Source data section start

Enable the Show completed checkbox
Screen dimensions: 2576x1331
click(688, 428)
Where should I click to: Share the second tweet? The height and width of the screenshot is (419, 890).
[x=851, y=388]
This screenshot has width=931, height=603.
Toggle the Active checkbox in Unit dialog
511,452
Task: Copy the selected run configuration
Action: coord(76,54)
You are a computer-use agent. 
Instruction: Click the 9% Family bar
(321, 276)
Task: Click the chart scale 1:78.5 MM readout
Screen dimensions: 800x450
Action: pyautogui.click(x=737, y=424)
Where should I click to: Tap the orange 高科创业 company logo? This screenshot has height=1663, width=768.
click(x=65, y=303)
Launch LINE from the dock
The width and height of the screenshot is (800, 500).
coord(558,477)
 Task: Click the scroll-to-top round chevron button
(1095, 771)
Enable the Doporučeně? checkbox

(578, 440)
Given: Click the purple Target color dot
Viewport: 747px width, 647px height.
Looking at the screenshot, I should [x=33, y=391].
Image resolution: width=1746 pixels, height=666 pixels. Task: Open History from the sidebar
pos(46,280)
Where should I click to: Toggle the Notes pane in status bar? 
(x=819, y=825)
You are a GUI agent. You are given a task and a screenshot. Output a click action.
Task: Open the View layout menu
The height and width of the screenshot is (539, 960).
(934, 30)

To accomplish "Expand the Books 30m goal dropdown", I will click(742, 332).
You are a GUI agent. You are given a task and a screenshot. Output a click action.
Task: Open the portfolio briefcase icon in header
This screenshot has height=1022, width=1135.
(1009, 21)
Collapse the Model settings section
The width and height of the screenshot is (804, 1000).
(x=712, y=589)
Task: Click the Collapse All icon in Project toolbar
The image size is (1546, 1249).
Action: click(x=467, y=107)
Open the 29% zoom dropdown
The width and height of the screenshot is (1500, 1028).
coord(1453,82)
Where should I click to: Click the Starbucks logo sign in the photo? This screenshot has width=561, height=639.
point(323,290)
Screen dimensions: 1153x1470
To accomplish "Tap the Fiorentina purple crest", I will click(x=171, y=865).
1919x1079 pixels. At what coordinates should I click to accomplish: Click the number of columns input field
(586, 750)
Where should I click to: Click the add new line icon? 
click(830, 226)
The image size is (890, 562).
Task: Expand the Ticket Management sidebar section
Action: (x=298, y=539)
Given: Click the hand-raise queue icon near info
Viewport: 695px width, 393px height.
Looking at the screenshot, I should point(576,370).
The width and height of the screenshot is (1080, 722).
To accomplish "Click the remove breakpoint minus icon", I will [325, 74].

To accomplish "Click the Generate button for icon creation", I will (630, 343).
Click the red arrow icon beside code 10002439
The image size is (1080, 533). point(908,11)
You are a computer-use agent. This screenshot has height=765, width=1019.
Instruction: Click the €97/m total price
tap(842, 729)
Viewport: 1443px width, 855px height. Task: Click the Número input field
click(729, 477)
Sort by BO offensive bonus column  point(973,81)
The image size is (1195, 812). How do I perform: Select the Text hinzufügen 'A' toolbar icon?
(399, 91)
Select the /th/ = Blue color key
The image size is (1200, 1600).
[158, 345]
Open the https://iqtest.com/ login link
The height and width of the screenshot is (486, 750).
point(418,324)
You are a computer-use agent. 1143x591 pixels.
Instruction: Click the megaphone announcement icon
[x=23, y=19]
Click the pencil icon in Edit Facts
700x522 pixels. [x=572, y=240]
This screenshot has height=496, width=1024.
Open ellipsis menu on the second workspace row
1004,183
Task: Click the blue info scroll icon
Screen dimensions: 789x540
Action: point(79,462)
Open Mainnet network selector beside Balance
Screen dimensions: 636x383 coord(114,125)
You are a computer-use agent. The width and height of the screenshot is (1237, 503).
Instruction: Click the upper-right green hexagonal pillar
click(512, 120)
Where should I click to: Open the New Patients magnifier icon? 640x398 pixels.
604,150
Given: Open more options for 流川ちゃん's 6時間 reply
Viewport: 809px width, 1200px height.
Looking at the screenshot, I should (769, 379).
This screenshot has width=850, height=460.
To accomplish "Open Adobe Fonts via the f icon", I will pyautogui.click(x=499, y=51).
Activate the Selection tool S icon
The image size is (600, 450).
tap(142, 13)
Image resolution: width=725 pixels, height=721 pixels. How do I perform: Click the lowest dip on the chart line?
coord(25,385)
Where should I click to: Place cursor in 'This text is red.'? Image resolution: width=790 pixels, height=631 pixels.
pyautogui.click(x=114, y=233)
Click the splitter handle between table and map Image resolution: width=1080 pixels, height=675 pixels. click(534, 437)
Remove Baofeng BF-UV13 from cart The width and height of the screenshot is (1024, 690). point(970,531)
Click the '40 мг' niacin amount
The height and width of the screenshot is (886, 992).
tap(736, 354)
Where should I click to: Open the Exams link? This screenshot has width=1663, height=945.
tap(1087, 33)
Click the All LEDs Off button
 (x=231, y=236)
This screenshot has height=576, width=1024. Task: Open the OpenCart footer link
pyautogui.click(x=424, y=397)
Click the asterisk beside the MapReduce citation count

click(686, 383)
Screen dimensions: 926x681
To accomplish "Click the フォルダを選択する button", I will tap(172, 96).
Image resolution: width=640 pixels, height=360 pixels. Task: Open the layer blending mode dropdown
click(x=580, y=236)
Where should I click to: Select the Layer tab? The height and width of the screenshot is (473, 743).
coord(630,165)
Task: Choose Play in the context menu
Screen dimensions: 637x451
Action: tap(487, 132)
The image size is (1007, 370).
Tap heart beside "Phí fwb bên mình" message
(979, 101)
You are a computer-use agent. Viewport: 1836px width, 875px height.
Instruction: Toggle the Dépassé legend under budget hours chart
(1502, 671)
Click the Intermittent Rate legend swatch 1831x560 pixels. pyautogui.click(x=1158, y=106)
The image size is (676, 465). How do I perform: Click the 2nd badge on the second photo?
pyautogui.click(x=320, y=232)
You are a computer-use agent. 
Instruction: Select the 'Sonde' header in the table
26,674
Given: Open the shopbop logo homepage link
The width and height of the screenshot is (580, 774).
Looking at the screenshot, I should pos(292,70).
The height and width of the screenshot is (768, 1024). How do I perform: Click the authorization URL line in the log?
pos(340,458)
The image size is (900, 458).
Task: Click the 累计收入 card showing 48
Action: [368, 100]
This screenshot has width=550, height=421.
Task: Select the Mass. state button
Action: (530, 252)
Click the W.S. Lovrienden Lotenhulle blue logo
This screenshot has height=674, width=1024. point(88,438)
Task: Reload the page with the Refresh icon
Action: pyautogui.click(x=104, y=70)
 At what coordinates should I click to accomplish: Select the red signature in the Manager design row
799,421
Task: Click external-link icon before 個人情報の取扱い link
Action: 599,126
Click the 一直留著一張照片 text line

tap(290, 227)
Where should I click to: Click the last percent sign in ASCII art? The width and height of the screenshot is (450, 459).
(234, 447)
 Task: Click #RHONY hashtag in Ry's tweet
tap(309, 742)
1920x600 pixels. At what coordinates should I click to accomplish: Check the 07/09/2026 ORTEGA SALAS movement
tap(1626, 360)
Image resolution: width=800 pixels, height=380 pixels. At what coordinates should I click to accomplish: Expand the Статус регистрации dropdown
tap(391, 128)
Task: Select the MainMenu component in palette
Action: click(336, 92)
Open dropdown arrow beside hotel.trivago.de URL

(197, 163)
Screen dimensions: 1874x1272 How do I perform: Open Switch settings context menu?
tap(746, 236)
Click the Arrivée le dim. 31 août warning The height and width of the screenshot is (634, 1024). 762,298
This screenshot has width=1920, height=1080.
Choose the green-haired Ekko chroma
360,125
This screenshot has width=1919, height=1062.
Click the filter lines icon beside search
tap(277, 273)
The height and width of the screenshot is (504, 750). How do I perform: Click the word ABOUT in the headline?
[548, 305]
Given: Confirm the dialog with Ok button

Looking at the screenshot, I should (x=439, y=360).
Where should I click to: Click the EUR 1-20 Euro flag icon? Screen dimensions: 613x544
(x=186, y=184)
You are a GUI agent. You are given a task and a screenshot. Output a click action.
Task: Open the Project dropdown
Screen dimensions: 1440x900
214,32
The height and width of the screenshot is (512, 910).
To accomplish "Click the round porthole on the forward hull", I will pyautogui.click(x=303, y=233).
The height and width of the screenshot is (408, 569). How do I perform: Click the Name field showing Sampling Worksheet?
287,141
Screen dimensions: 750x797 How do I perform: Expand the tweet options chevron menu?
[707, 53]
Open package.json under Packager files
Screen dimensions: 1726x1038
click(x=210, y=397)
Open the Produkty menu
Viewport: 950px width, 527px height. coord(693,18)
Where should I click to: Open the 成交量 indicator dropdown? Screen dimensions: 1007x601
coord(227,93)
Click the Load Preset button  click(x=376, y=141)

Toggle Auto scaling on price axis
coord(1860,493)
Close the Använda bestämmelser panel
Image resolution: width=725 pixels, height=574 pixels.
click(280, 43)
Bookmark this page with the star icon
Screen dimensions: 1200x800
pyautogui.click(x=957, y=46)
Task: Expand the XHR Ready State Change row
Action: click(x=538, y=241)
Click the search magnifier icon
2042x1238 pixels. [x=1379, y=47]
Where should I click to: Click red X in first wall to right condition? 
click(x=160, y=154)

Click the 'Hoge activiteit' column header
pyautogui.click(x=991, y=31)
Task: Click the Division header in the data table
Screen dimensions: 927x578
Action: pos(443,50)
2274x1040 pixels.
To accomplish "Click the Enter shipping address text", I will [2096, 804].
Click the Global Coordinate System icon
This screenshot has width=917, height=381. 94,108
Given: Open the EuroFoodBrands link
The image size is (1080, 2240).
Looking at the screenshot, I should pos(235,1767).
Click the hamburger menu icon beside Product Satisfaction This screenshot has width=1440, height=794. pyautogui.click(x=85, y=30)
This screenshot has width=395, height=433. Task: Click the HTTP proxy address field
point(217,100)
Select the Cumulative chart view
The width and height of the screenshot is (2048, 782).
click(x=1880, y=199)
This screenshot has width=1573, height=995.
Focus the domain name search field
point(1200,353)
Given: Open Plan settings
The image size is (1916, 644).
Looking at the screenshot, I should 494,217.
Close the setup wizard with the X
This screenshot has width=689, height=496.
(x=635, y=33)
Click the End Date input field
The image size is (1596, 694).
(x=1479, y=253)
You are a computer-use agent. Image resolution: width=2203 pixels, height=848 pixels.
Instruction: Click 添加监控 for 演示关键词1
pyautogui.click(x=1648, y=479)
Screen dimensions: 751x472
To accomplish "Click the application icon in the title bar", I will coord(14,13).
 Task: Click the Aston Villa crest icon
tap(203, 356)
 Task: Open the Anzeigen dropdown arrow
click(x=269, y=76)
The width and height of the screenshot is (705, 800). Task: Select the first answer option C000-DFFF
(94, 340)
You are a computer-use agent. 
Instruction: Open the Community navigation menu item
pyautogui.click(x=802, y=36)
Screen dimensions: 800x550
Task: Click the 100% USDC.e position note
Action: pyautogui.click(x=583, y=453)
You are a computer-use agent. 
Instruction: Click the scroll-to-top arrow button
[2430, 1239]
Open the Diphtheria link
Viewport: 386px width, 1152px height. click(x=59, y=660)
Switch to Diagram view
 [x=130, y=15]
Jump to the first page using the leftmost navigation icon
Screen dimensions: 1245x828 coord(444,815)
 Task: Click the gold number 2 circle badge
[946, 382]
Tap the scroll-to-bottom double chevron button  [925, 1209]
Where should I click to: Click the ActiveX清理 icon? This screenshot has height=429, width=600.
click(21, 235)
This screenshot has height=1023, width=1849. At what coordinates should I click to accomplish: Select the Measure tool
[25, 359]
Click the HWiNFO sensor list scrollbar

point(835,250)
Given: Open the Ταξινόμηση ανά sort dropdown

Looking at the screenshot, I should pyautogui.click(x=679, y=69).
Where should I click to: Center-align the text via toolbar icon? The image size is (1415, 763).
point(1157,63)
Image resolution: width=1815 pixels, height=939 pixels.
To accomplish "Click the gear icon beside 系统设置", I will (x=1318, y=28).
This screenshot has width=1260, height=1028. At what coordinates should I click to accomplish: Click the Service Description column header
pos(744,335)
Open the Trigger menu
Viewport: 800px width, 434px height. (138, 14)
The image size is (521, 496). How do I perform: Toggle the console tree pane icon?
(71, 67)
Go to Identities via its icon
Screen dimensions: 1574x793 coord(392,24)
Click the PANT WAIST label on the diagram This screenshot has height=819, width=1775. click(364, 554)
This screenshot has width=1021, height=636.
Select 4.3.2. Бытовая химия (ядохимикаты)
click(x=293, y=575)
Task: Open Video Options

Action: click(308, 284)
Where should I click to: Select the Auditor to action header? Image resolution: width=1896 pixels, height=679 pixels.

Source data section end

# [Task to carry out]
All lines above that include the word "color" must be copied into the answer.

# [Completed task]
Given: Click the purple Target color dot
Select the /th/ = Blue color key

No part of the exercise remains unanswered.